● **Problem to solve**:
Keep only the lines of the data below that contain "arrow", and copy them.

Data extract below:

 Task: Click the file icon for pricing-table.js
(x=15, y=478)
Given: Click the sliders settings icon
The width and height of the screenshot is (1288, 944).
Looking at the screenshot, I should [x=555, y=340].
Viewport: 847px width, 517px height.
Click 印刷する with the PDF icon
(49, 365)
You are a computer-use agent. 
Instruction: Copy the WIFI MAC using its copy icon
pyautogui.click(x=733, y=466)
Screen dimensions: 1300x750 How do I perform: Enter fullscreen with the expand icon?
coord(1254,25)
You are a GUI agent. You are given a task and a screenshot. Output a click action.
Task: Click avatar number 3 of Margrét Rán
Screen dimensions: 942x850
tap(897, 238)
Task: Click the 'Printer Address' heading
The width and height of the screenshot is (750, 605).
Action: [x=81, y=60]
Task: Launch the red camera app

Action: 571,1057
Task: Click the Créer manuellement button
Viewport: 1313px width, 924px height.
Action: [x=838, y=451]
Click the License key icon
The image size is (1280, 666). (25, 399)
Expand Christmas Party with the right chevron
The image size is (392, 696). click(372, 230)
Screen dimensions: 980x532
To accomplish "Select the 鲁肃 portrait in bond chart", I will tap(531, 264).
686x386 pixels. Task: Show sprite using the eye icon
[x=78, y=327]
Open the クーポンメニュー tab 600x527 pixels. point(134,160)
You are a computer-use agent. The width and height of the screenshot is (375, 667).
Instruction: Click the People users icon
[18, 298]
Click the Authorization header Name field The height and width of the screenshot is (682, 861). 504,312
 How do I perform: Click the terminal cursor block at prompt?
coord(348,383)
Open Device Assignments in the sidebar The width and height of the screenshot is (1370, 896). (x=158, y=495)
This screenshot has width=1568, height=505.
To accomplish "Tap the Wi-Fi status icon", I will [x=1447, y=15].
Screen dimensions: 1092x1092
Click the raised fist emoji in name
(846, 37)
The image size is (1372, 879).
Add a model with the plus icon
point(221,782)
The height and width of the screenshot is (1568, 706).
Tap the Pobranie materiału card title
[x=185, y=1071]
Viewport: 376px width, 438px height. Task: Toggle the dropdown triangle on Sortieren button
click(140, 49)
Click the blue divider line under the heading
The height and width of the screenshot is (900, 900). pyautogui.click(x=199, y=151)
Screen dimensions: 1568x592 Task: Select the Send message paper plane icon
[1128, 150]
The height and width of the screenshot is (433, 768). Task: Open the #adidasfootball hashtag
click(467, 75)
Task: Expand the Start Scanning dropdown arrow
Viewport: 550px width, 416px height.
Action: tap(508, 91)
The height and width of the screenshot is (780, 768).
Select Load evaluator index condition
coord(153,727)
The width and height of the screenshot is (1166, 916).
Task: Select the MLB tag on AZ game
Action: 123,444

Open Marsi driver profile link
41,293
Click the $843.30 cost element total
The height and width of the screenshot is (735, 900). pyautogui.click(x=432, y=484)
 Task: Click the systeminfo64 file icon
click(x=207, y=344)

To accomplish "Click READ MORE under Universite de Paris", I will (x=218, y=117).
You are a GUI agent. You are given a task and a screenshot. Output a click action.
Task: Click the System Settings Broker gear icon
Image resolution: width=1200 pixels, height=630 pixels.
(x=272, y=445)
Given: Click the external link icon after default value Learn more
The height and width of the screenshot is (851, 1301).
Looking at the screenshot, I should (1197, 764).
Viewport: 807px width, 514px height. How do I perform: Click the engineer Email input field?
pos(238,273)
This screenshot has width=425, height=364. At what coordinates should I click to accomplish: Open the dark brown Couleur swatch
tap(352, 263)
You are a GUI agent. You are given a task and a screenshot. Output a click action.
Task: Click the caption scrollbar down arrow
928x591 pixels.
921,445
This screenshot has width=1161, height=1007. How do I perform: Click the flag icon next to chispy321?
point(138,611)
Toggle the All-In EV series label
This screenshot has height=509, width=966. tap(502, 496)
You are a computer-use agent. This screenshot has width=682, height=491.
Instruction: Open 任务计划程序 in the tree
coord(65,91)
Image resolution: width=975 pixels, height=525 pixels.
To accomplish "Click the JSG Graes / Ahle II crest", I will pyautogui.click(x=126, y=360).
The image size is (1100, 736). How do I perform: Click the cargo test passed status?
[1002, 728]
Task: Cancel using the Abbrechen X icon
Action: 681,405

End of Data extract.

● **Solution to the problem**:
Task: Expand the Start Scanning dropdown arrow
Task: Click the caption scrollbar down arrow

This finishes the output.